Only certain lines below are wanted: those starting at the line containing "You are a computer-use agent. 825x521 pixels." and ending at the line containing "Task: Click the up spinner for Candle row", both included, each retyped exactly.
------------------------------------------------
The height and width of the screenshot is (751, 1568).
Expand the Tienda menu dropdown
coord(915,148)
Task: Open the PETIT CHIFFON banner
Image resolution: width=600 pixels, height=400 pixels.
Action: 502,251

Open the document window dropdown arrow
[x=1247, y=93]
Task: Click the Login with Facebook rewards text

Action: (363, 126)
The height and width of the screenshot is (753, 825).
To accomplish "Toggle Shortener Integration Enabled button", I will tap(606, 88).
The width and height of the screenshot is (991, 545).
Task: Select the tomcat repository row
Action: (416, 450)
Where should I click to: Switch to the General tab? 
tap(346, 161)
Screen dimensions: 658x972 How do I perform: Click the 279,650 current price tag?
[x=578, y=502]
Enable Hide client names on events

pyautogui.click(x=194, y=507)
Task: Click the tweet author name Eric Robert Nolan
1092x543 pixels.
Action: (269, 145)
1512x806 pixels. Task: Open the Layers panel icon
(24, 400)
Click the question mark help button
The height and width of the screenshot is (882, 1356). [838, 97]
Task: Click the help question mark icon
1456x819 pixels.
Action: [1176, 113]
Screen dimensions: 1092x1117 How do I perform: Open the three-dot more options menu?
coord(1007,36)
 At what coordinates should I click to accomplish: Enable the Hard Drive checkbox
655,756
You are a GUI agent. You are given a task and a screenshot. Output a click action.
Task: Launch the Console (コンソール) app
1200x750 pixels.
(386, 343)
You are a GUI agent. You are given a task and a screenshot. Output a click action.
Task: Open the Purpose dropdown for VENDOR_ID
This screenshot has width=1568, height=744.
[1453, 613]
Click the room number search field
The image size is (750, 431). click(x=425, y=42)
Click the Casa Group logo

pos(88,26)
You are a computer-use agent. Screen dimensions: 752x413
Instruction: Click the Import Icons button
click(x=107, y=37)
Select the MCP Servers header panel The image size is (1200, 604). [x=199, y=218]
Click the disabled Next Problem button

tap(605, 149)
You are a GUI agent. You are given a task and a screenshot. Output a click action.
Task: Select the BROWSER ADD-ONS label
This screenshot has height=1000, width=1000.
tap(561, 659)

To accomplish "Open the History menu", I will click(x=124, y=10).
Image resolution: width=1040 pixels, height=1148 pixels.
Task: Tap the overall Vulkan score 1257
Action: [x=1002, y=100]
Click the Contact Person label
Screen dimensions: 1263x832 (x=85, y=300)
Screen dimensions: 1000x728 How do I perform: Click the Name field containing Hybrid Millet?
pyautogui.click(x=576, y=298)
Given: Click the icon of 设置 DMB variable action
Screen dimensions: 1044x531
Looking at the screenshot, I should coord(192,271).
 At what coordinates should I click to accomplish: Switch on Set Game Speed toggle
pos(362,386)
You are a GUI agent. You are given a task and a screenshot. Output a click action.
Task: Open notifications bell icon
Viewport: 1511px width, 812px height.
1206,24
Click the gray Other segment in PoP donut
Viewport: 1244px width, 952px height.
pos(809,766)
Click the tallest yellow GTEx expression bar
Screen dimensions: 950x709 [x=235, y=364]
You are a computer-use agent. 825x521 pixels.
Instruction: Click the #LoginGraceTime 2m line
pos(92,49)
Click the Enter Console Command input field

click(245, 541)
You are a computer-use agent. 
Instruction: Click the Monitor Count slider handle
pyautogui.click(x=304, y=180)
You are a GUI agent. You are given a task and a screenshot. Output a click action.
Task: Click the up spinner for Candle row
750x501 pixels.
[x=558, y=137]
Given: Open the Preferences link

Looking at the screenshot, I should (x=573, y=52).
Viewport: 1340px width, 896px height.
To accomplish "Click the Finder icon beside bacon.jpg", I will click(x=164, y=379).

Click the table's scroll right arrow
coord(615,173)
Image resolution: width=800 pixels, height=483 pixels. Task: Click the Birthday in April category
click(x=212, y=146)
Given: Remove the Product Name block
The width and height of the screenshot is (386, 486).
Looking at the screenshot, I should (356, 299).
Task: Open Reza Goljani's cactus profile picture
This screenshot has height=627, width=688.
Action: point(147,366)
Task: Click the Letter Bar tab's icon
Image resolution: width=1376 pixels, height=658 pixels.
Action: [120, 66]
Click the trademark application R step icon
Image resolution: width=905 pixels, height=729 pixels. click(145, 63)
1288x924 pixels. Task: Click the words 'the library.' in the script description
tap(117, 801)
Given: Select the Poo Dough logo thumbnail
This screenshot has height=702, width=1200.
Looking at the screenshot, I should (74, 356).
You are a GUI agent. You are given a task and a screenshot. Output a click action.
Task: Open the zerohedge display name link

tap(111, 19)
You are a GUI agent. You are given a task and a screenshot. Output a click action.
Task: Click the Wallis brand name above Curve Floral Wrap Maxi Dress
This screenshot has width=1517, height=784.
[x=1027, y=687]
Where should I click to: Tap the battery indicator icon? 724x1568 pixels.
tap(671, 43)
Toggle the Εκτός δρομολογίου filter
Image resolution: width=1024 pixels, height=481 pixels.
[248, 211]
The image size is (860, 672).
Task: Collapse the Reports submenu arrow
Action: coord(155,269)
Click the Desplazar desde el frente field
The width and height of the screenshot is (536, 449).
------------------------------------------------
-- Answer to this problem --
You are a computer-use agent. 825x521 pixels.
Instruction: Click the #LoginGraceTime 2m line
pos(92,49)
Click the Enter Console Command input field

click(245, 541)
You are a computer-use agent. 
Instruction: Click the Monitor Count slider handle
pyautogui.click(x=304, y=180)
You are a GUI agent. You are given a task and a screenshot. Output a click action.
Task: Click the up spinner for Candle row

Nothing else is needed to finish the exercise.